From my project proposal
I will appropriate the idea of Sarrano’s Piss Christ, to make a piece with similar formal structure, a photo of a cultural icon of consumerism, and American beauty standards suspended in urine and photographed then edited for similar presentation as the original piece. Thereby ‘pissing’ on present trends towards agelessness and plasticized sameness as dictated by current media projections of beauty.
As a piece on appropriation, the context of this work is to understanding the idea of appropriation, understanding the piece being appropriated and transforming that grok into a work of my own that expresses my own feelings on the present cultural beguile of beauty and the idea that one can with the appropriate resources purchase beauty and perhaps some perception of privilege. Which in a way has replaced an older cultural understanding of Christianity and the practice of repenting and buying alms, that one could buy their respect, buy their forgiveness and buy their reputation with the church, making them look good in the eyes of those who were culturally important at the time. Beauty and consumerism has become a bit of it’s own religion.
 I was asked who my intended audience was - I'd say people who are familiar with Sarrano's work, but also any budding young woman, budding young man, women who are becoming aware of the freakish distortion of female form who need a like minded opinion to boost their good fight against the pressure to look like a doll.  We can't look like dolls.
  • This image is a photo
  • it is a photo of a distorted female form
  • it is an image of discarded objects of commercially standardized beauty 
  • it is two thriftstore dolls forced to fit together to create a further distorted image
  • suspended in "piss"
  • the form is in a crucified position to further cary the idea of beauty as religion

Feel free to repost or link this. My other posts about this topic have seen a decent number of views. I think this is an important discussion to open and share.

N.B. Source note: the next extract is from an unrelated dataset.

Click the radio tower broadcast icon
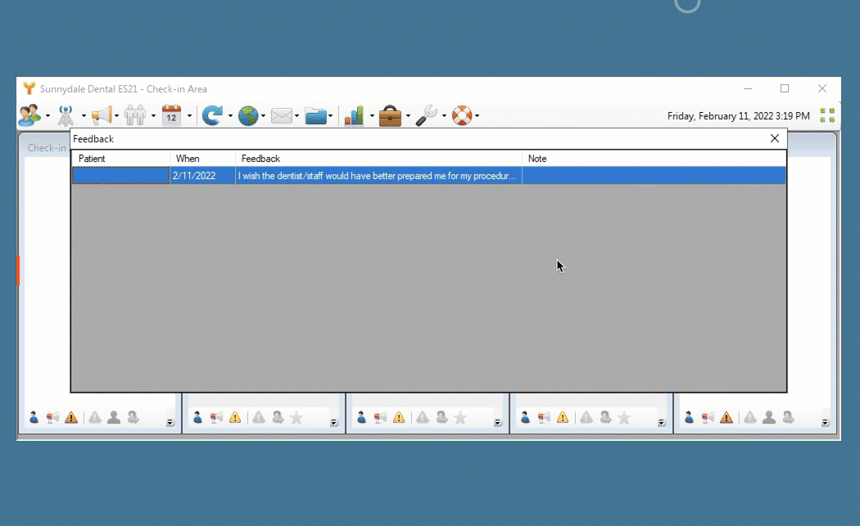860x526 pixels. (66, 116)
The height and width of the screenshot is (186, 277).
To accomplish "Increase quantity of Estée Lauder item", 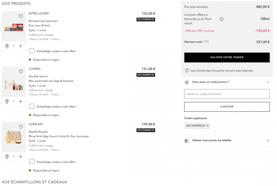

I'd like to add, that I acknowledge tall blond beautiful people exist in nature. I'm not in anyway trying to state that people who fit the description of Barbie are entirely fictitious, special but not impossible.  My own family is a very good example of this. However the beauty standard ideal as perpetuated by consumerism effects my family as well. I'm the shorty at 5'7" as well I'm the black sheep in that I'm not light blond but "dishwater" blond and, at a round (american) size 10 and, 160 pounds I'm nearly obese.  The pressure from my own family to be thinner and blonder is not lost on me. One could state that I could be classically beautiful if I didn't fuck up my looks with tattoos, piercings and kooky hair.  I made these permanent choices at a very young age to challenge beauty standards, to force the people I interact with to see my offerings to the social sphere, rather than my "pretty". I don't really mind being pretty (kinda), however; to me being "pretty" causes women to be objectified in a way that I'm not entirely comfortable with as a result I began my journey to fight against beauty standards. It's been a long walk.


Comments

  1. http://www.youtube.com/watch?v=lfrGArmpBl0
    Imagine a place where everyone was required to look like this ...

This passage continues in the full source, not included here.